This is the mail archive of the
gcc-patches@gcc.gnu.org
mailing list for the GCC project.
Re: [gomp4] Preserve NVPTX "reconvergence" points
- From: Jakub Jelinek <jakub at redhat dot com>
- To: Bernd Schmidt <bernds at codesourcery dot com>
- Cc: Thomas Schwinge <thomas at codesourcery dot com>, gcc-patches at gcc dot gnu dot org, Nathan Sidwell <nathan at codesourcery dot com>, Julian Brown <julian at codesourcery dot com>
- Date: Fri, 19 Jun 2015 14:25:57 +0200
- Subject: Re: [gomp4] Preserve NVPTX "reconvergence" points
- Authentication-results: sourceware.org; auth=none
- References: <20150528150635 dot 7bd5db23 at octopus> <20150528142011 dot GN10247 at tucnak dot redhat dot com> <87pp5kg3js dot fsf at schwinge dot name> <20150528150802 dot GO10247 at tucnak dot redhat dot com> <5583E68A dot 9020608 at codesourcery dot com>
- Reply-to: Jakub Jelinek <jakub at redhat dot com>
On Fri, Jun 19, 2015 at 11:53:14AM +0200, Bernd Schmidt wrote:
> On 05/28/2015 05:08 PM, Jakub Jelinek wrote:
>
> >I understand it is more work, I'd just like to ask that when designing stuff
> >for the OpenACC offloading you (plural) try to take the other offloading
> >devices and host fallback into account.
>
> The problem is that many of the transformations we need to do are really GPU
> specific, and with the current structure of omplow/ompexp they are being
> done in the host compiler. The offloading scheme we decided on does not give
> us the means to write out multiple versions of an offloaded function where
> each target gets a different one. For that reason I think we should postpone
> these lowering decisions until we're in the accel compiler, where they could
> be controlled by target hooks, and over the last two weeks I've been doing
> some experiments to see how that could be achieved.
Emitting PTX specific code from current ompexp is highly undesirable of
course, but I must say I'm not a big fan of keeping the GOMP_* gimple trees
around for too long either, they've never meant to be used in low gimple,
and even all the early optimization passes could screw them up badly,
they are also very much OpenMP or OpenACC specific, rather than representing
language neutral behavior, so there is a problem that you'd need M x N
different expansions of those constructs, which is not really maintainable
(M being number of supported offloading standards, right now 2, and N
number of different offloading devices (host, XeonPhi, PTX, HSA, ...)).
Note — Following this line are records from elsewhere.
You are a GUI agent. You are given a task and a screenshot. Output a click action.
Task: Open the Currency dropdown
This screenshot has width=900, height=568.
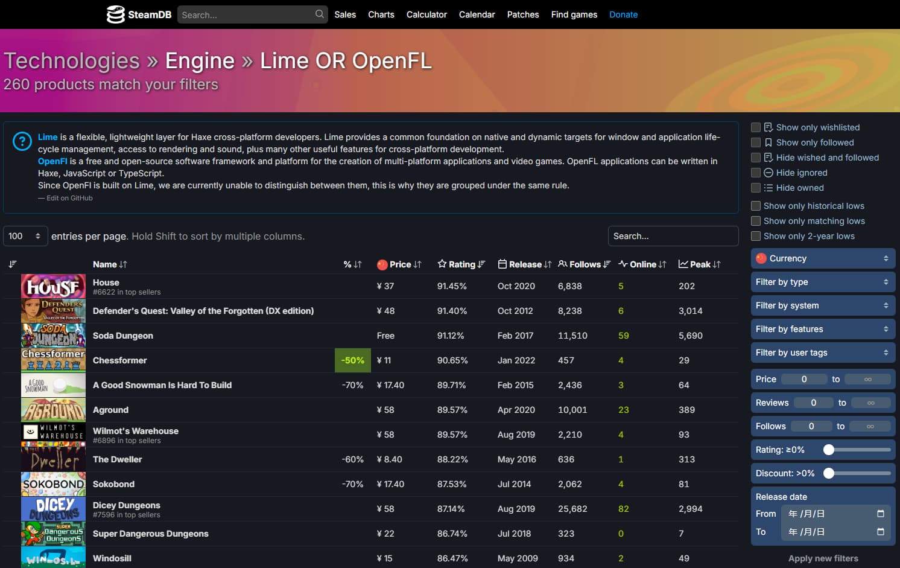823,258
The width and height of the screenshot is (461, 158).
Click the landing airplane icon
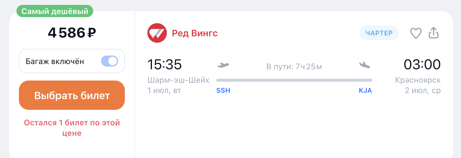coord(364,65)
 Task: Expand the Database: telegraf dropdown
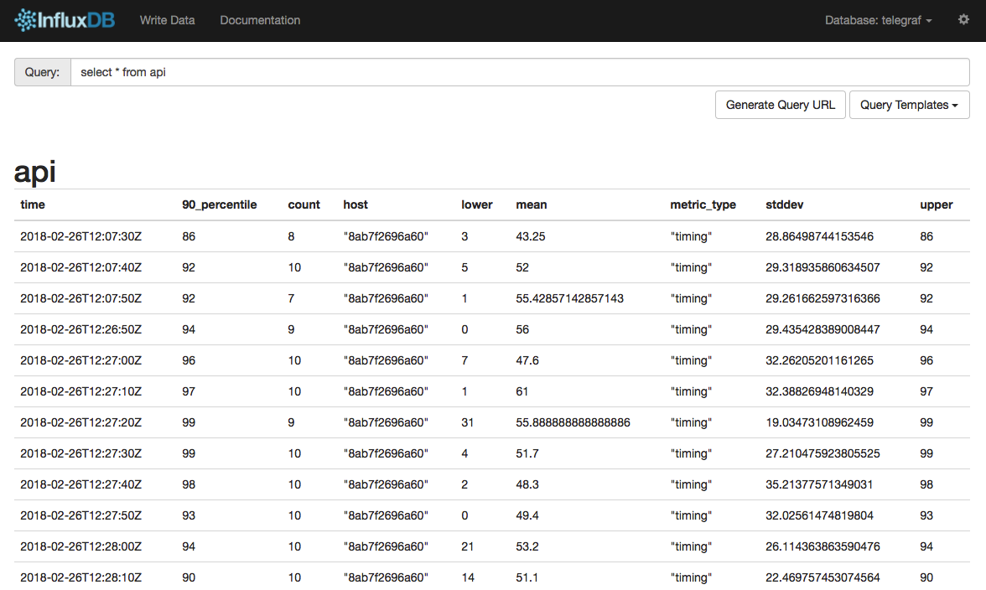pos(878,20)
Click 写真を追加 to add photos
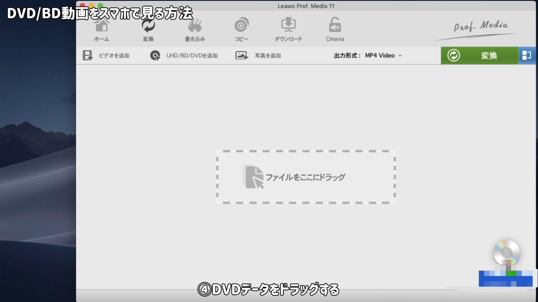Viewport: 538px width, 302px height. 258,55

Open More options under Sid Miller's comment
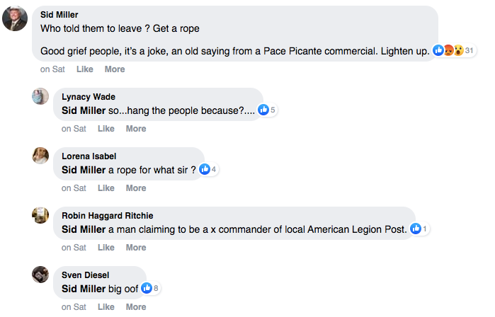[115, 69]
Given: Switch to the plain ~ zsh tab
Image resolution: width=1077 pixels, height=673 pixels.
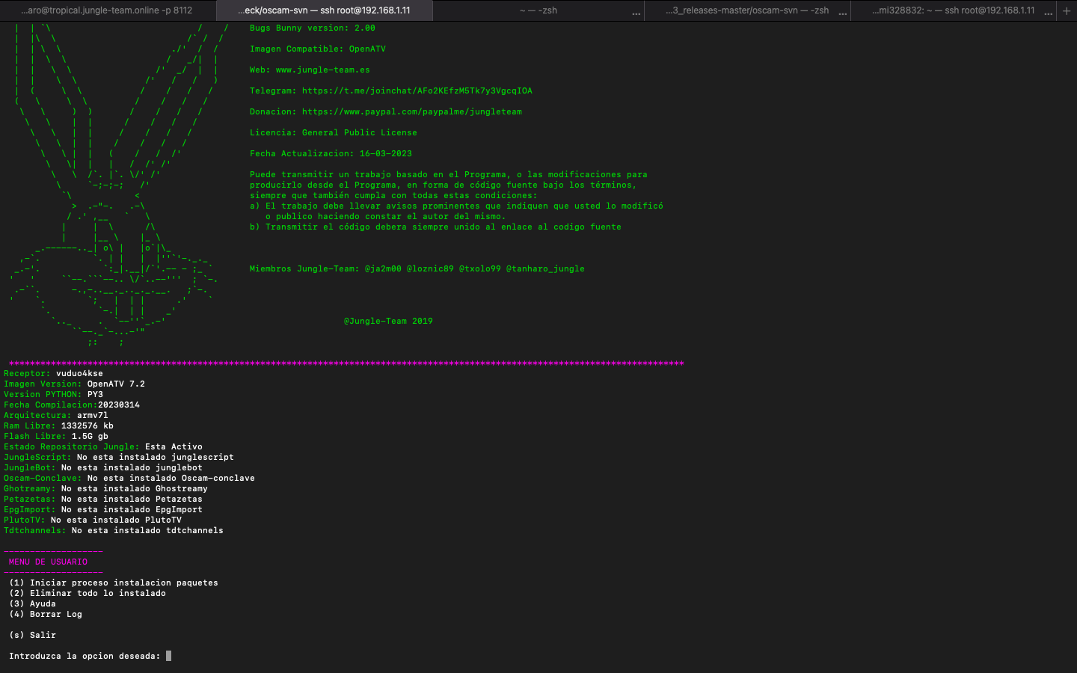Looking at the screenshot, I should [x=538, y=10].
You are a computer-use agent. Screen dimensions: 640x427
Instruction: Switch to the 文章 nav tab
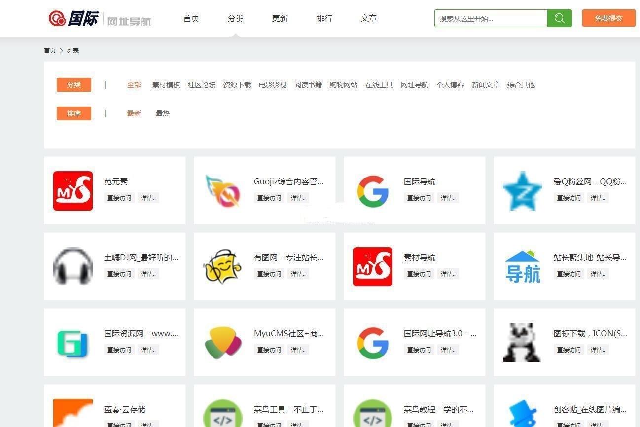tap(368, 18)
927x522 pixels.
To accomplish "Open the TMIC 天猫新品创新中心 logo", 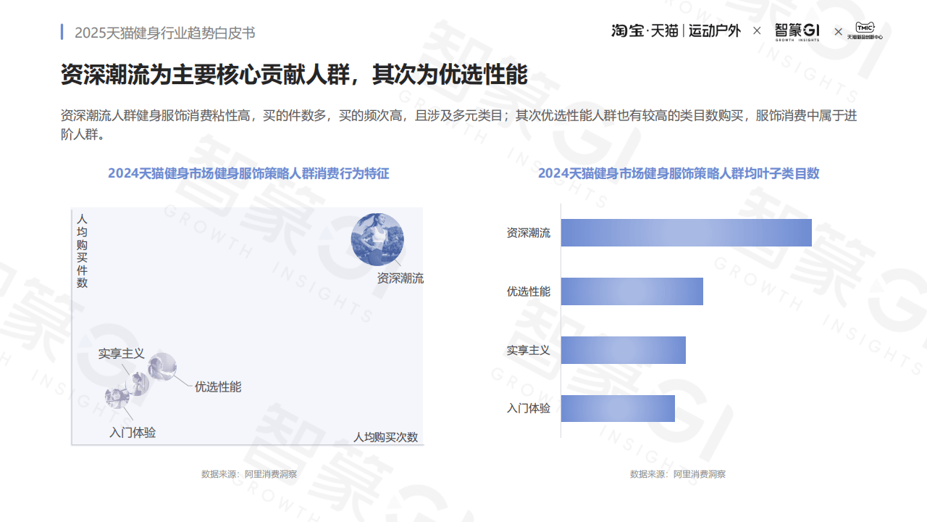I will (865, 31).
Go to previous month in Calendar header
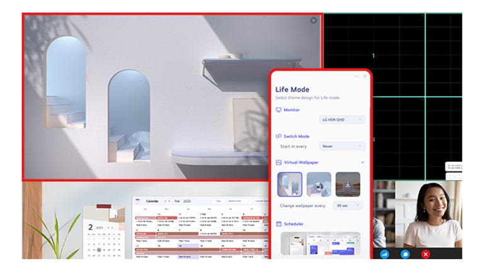Viewport: 484px width, 273px height. 164,201
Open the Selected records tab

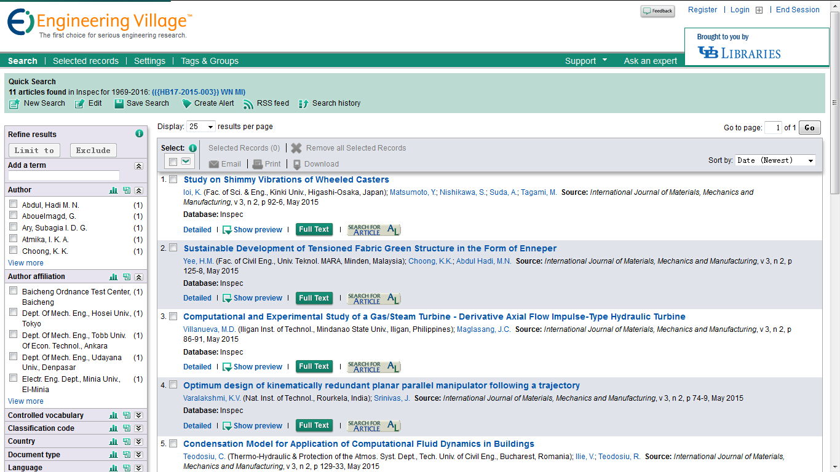click(85, 61)
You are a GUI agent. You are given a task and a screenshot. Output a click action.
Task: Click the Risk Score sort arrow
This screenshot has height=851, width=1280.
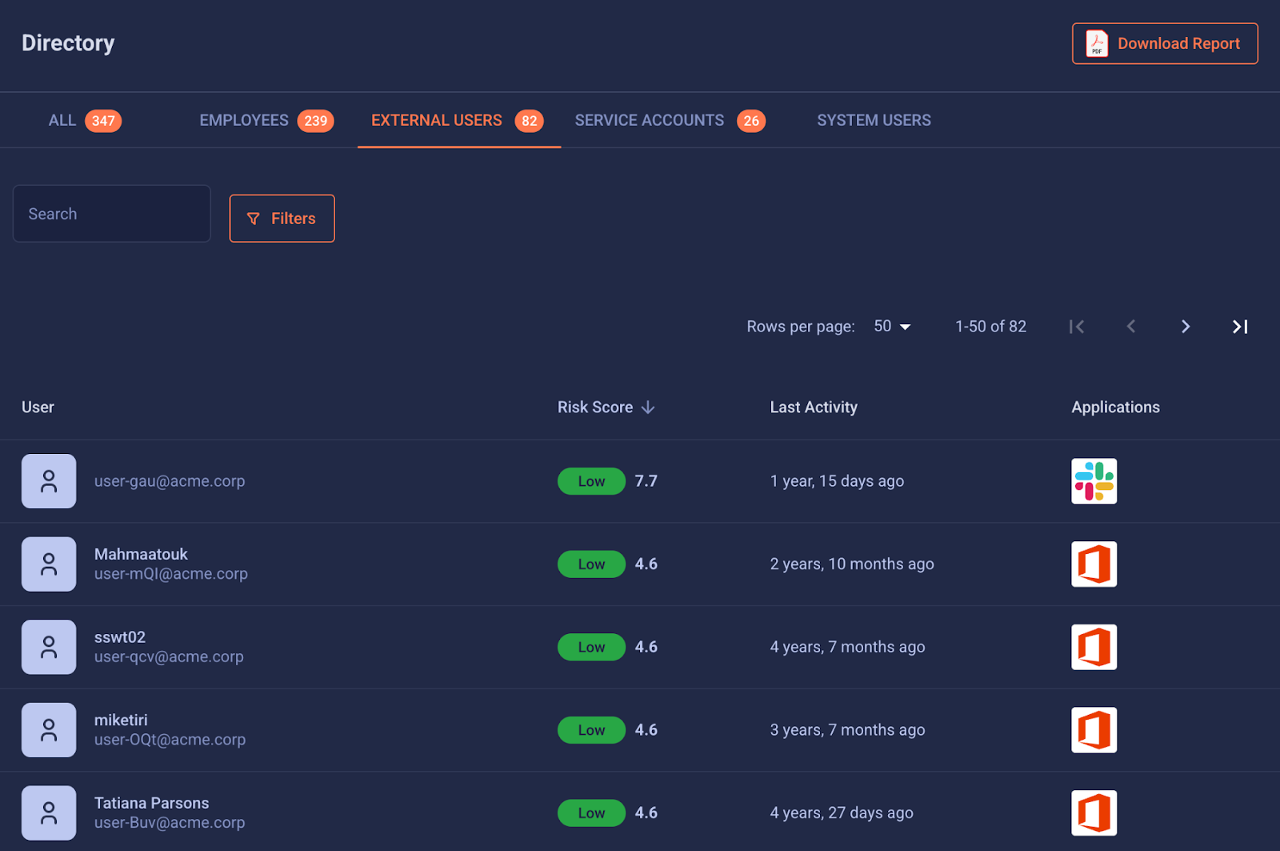coord(648,407)
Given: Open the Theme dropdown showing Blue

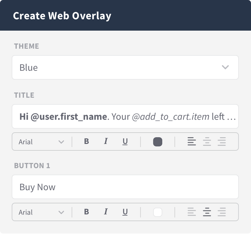Looking at the screenshot, I should coord(125,67).
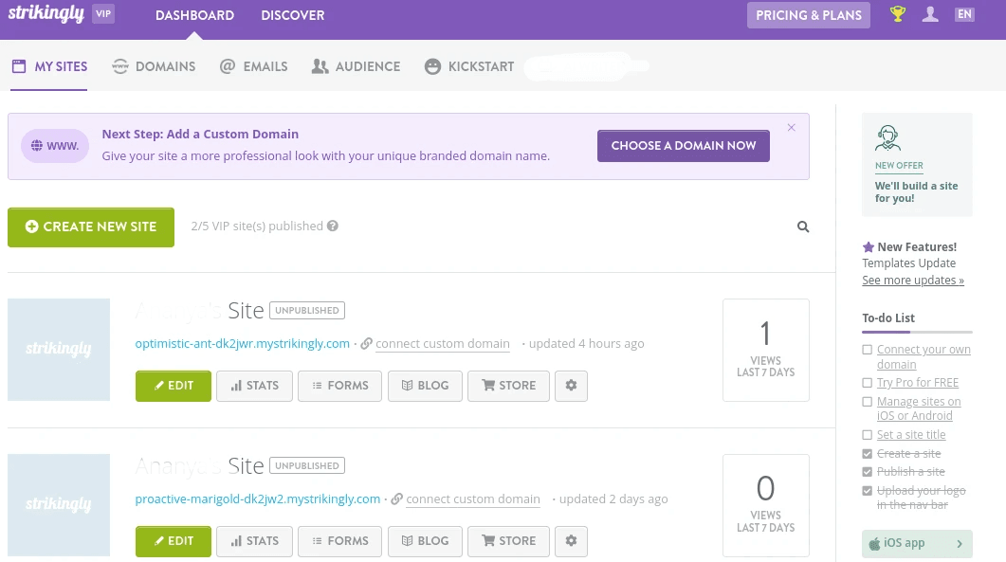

I wonder why struct loop flags and other info together with function
attributes and/or cgraph flags and other info aren't sufficient for the
OpenACC needs.
Have you or Thomas looked what we're doing for OpenMP simd / Cilk+ simd?
Why can't the execution model (normal, vector-single and worker-single)
be simply attributes on functions or cgraph node flags and the kind of
#acc loop simply be flags on struct loop, like already OpenMP simd
/ Cilk+ simd is?
I mean, you need to implement the PTX broadcasting etc. for the 3 different
modes (one where each thread executes everything, another one where
only first thread in a warp executes everything, other threads only
call functions with the same mode, or specially marked loops), another one
where only a single thread (in the CTA) executes everything, other threads
only call functions with the same mode or specially marked loops, because
if you have #acc routine (something) ... that is just an attribute of a
function, not really some construct in the body of it.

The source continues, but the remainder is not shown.